Claudio MONTEVERDI (1567-1643) L'Orfeo
Emanuela Galli (La Musica / Euridice)
Mirko Guadagnini (Orfeo)
Marina De Liso (Messaggiera)
Cristina Calzolari (Proserpina)
Matteo Bellotto (Plutone)
JosŤ Maria Lo Monaco (Speranza)
Salvo Vitale (Caronte)
Vincenzo Di Donato (Apollo)
Francesca Cassinari (Ninfa)
La Venexiana/Claudio Cavina
rec. San Carlo Church, Modena, Italy, February 2006 GLOSSA GCD920941 [52:34 + 62:18]
When it comes to opera, I tend to think that it should be experienced as a visual as well as an aural spectacle. That is why I prefer my opera recordings on DVD rather than CD wherever possible, and Monteverdi is no different. My favourite DVD of L'Orfeo is that by Jordi Savall for the Grand Teatre del Liceu (OA0842 D). That said, I know a couple of versions of this opera well. Those include the John Elliott Gardiner (4192502), which now sounds a little dated. I have even heard the original version of the present set. Originally released in an award winning, special-edition book form in 2007 (GCD 920913), it has been neatly packaged in two slim-line CD cases and a booklet in a slip case—just in time for the 450th anniversary of the composer’s birth.
From the opening bars of the Toccata and through the Prologo, there is a sense that this recording is going to be something special, and so it proves. It seems to have benefited from the years of period performance practice; this is a product of everything good that has gone before. Tempos seem spot on, singing is well measured, but most of all the basso continuo is given a more important and prominent role. It is something I feel Claudio Cavina has brought from his recordings of Monteverdi’s complete books of madrigals (GCD 920929).
The singing is excellent throughout. For me, the central female role is not that of Euridice but that of the Messaggiera. It is she who conveys the dreadful news that Euridice was bitten by the snake and died. For sheer emotion, Sara Mingardo for Savall is hard to beat in this role. She seems to have a real tear in her eye as she sings of Euridice’s death, and it always brings a lump to my throat. Here Marina De Liso manages to convey a lot of that emotion in her voice alone, although she is greatly helped by the sombre playing of the orchestra in the following music; this keeps the sense of loss more prevalent than in the Gardiner version. Emanuela Galli is very good as Euridice, whilst Mirko Guadagnini is the best Orfeo I have heard. He is even better than Furio Zanasi for Savall, who also suffers from the occasional wooden acting. Salvo Vitale as Caronte deserves special mention. Here is a bass who can plumb the depths of Hades, his voice set against the somewhat sinister sound of the regale making a fitting departure from the land of the living into the land of the dead. Indeed, all principal singers are in fine voice and add greatly to the overall effect of this production.
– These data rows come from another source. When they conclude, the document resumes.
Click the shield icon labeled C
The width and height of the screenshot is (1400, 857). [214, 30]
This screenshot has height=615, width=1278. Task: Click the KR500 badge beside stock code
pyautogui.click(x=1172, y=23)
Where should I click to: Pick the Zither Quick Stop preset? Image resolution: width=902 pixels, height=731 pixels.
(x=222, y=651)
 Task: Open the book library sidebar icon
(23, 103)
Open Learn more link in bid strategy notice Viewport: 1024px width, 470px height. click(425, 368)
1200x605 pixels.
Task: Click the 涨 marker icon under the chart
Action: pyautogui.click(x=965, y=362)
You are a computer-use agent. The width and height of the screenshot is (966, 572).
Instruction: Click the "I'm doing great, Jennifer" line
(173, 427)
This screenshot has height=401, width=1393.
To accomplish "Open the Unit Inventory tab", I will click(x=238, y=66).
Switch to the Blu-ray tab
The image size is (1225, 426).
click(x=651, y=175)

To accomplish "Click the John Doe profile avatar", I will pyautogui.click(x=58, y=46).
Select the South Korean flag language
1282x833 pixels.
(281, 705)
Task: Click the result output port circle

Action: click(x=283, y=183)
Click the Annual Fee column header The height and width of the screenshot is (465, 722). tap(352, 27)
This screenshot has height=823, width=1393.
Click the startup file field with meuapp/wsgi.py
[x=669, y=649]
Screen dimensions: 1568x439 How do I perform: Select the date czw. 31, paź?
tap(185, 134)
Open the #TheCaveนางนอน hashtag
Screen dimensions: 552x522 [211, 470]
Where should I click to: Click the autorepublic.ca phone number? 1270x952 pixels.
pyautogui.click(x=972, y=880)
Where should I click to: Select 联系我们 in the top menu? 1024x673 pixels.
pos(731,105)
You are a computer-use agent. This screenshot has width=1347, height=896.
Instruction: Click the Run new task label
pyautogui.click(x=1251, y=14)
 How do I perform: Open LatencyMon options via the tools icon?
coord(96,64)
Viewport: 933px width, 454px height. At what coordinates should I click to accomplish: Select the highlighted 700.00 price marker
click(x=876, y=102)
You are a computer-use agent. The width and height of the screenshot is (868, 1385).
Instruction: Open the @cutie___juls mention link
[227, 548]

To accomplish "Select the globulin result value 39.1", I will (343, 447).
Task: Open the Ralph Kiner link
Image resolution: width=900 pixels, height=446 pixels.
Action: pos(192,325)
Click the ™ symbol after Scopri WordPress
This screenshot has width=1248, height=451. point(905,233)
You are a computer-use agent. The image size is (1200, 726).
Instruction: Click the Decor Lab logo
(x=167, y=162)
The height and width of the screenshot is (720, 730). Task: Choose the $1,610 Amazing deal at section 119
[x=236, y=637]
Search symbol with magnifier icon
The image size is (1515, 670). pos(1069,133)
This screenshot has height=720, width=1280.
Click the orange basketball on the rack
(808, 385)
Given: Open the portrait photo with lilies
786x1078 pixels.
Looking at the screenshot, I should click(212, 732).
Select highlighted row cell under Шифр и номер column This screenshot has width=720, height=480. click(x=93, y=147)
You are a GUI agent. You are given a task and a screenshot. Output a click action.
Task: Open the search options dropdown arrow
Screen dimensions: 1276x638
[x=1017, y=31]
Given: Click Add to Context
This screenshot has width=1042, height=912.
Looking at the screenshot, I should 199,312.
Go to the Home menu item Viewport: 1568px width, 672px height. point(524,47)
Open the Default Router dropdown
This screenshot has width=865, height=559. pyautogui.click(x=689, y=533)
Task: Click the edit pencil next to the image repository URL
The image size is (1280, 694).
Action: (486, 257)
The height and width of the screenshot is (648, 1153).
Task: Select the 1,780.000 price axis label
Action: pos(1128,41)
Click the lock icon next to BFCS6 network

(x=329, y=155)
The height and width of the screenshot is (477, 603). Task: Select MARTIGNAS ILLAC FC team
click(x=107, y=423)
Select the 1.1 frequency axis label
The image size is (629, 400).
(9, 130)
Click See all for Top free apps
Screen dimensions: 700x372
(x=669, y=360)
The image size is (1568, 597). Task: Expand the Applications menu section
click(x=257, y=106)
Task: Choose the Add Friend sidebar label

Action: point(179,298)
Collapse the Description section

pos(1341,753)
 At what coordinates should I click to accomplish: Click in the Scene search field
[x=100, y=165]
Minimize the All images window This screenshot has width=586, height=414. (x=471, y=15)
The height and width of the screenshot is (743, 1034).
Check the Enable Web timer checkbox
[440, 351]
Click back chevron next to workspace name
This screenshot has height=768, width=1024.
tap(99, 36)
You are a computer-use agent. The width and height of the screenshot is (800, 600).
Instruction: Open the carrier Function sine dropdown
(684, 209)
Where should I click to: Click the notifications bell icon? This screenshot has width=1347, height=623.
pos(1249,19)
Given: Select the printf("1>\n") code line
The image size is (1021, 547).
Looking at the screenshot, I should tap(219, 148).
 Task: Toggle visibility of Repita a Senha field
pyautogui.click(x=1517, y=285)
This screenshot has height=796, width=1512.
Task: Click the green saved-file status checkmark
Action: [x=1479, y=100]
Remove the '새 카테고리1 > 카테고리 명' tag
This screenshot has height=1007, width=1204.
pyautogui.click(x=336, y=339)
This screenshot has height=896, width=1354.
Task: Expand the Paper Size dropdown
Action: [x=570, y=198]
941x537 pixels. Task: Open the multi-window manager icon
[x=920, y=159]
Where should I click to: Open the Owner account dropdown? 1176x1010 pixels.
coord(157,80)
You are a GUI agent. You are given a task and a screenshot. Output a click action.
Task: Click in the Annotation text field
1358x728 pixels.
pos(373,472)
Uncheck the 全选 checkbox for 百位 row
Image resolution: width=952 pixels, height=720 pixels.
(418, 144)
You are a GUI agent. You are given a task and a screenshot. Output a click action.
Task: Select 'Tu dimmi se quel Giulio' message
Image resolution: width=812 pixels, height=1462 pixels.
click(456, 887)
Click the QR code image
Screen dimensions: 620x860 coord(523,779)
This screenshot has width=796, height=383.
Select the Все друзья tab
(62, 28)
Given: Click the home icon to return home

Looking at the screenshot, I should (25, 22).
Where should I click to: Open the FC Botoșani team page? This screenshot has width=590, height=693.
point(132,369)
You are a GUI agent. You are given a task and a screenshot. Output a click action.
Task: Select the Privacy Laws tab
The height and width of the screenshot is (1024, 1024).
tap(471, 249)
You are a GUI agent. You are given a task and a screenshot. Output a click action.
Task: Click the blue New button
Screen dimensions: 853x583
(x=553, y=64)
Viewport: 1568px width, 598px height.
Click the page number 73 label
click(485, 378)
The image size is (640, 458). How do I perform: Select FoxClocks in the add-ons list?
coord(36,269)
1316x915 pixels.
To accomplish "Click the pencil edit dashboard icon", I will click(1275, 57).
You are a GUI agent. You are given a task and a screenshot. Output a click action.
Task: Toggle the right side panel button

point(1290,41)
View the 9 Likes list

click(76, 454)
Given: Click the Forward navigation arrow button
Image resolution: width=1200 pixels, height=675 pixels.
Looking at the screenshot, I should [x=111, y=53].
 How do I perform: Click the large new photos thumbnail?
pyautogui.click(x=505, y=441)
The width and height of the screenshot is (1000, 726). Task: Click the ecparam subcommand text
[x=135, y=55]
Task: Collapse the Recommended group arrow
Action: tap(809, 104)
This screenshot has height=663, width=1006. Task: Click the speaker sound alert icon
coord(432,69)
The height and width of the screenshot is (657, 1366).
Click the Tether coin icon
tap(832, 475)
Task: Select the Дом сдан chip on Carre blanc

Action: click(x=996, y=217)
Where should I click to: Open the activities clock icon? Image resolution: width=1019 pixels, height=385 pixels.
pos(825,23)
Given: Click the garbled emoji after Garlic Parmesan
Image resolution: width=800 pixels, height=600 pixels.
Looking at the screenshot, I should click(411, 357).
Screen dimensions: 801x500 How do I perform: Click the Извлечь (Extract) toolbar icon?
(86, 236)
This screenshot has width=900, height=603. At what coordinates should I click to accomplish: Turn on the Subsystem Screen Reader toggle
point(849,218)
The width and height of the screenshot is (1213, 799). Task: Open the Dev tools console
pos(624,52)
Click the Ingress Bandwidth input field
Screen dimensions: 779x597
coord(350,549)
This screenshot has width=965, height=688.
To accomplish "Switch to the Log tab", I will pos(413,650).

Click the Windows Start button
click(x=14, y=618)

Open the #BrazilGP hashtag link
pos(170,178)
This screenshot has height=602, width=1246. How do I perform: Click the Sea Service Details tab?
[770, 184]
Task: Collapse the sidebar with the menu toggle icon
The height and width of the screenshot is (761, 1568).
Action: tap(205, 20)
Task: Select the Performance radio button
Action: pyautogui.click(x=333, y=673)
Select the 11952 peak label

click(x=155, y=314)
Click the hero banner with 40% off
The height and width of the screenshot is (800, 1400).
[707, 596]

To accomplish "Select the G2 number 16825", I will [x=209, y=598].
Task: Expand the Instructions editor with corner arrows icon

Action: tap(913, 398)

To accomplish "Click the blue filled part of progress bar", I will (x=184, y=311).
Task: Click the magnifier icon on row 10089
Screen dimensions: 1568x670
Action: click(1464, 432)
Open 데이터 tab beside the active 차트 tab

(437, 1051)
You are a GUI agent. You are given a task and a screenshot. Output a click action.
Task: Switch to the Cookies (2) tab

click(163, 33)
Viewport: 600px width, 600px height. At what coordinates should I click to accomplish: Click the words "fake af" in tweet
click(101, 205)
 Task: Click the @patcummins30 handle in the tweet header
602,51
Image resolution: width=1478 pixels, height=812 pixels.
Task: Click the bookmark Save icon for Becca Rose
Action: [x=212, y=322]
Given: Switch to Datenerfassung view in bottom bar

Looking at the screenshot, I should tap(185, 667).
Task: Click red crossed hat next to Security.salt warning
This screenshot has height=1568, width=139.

Both the chorus and orchestral players perform to their best ability, making the overall sound one that could easily persuade me away from the DVD versions. Claudio Cavina’s direction is excellent. One gets a real sense of intelligent scholarship behind this recording, tweaking phrases and vocals to wring the last ounce of emotion out of the music. This is a wonderful recording, one which shows just what a groundbreaking achievement this opera was.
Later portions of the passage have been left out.